It was nearly 1am and the temperature was a steamy 82 as Roger Federer tried to hold back the years at the US Open.
But at 37 years old he could not fight off the remarkable challenge of John Millman, the world No 55 from Australia, who scored a sensational upset to dismiss the great Swiss from the fourth round.
Millman emerged from obscurity to score a 3-6 7-5 7-6 7-6 win in three hours and 33 minutes over the world No 2, who was heavy legged in the oppressive conditions of Flushing Meadows.
He now meets Novak Djokovic, something unimaginable barely five years ago, when his shoulder was so badly injured he tried a stint working the financial services company of a friend in his native Brisbane.

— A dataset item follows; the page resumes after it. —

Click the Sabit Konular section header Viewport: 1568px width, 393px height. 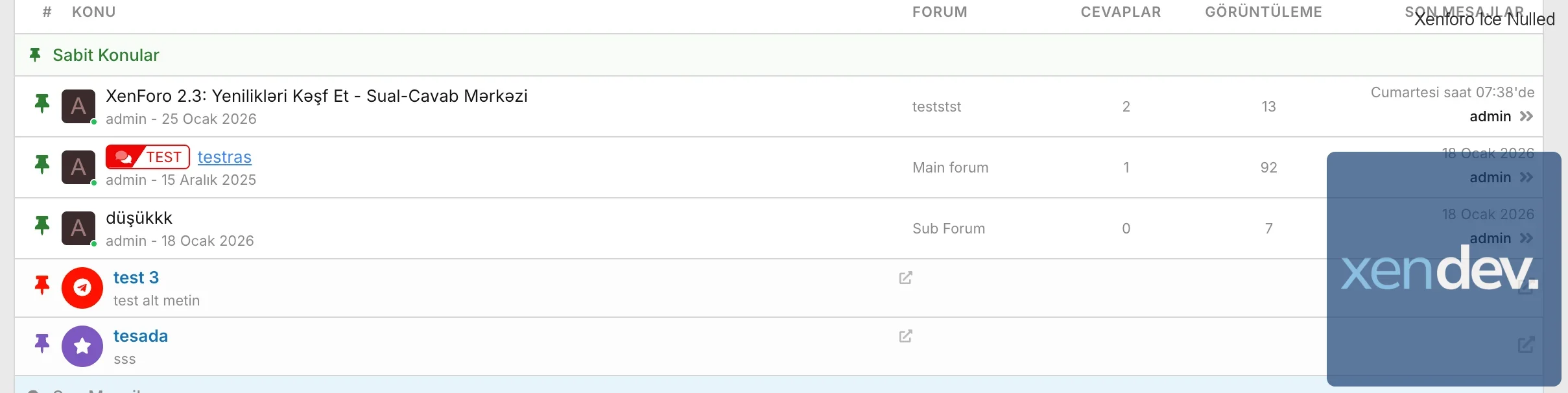[x=106, y=55]
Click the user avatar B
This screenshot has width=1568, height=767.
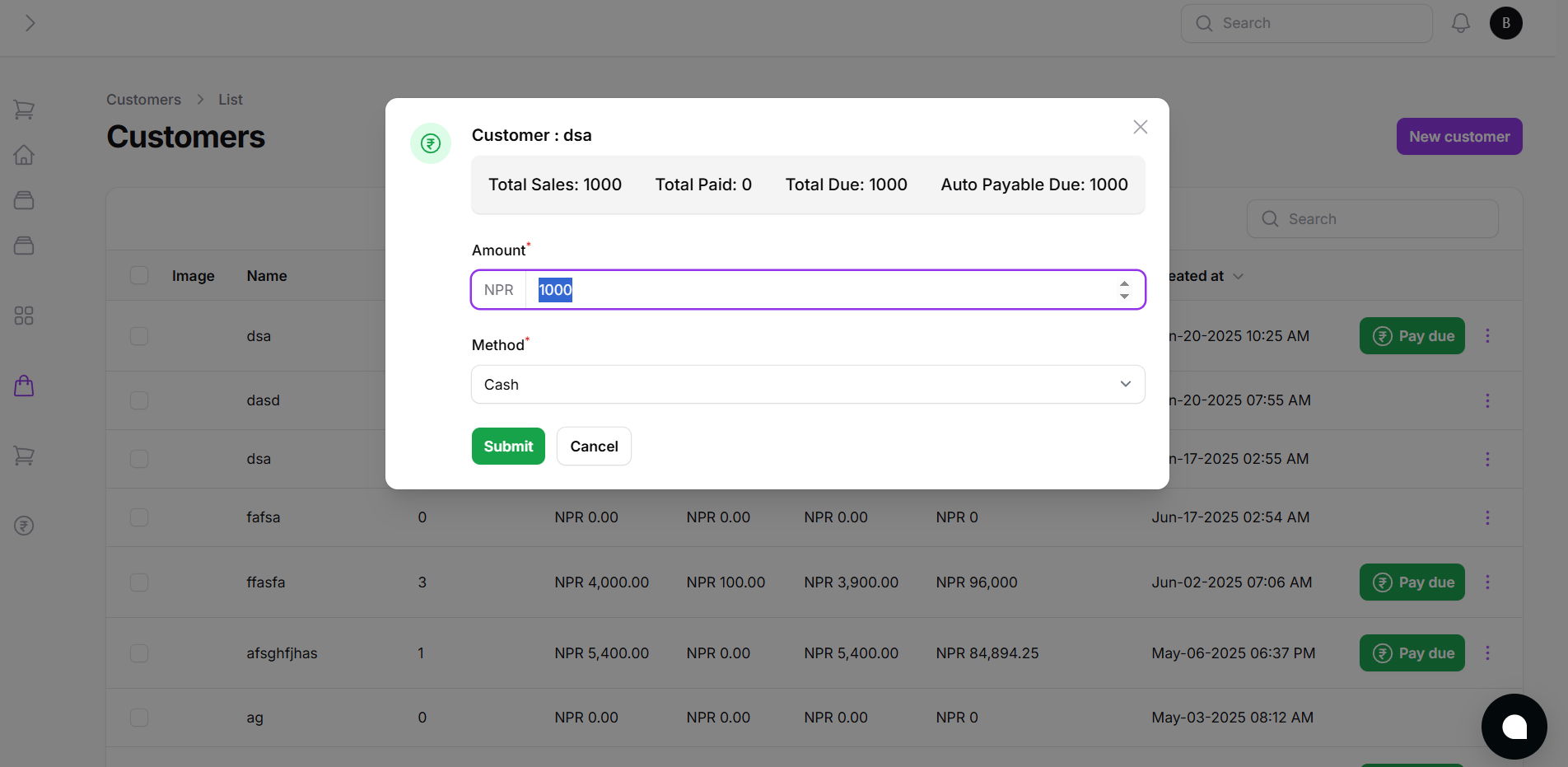1505,23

That Millman can play good tennis is well known, but what was remarkable was the sheer span of time that he managed to maintain his level, serving beautifully and managing impressive depth on his groundstrokes.
He was certainly good enough to take advantage of a sub-par Federer, who had a particularly poor serving night, delivering ten double faults and managing to land in less than 50 per cent of his first serves.
Millman was delighted afterwards, saying: ‘I’m in a bit of disbelief. Roger has been a hero of mine. Today he wasn’t at his best but I will take it.
‘I felt a bit of a deer in the headlights to begin with but I got out of a tough second set and found my fight. I started to serve really well and he had an off service night. The one thing I can control is the fight in me and I did that.’
After a routine-looking first set the Australian took advantage of Federer’s dreadful first serve percentage to dictate the play and come back into the match.
When he forced a third set tiebreak he gratefully accepted a critical unforced error from the Swiss, which at 3-2 saw him poke a simple forehand volley into the net. There were all too many of them, 76 unforced errors on the official count.
It was when he got to 7-7 that a feeling developed that this was meant to be the humble Australian’s night. He hit two successive forehands with all his might that just clipped the baseline, making them impossible to play and putting him 2-1 up.
In the fourth set the long-awaited Federer surge seemed to materialise when he moved ahead by a break, but Millman pulled it back to force a tiebreak.
Federer sealed his own fate with successive double faults from 2-1 down, giving his opponent too much clear blue water between them and a wild forehand long finished things off.
So he misses out on what was meant to be a showdown with Djokovic in the quarter finals, to the horror of his biggest celebrity fan, Anna Wintour, watching again in his support box. Like everyone else, she has to recognise that Federer is 37 years old, and nothing lasts forever.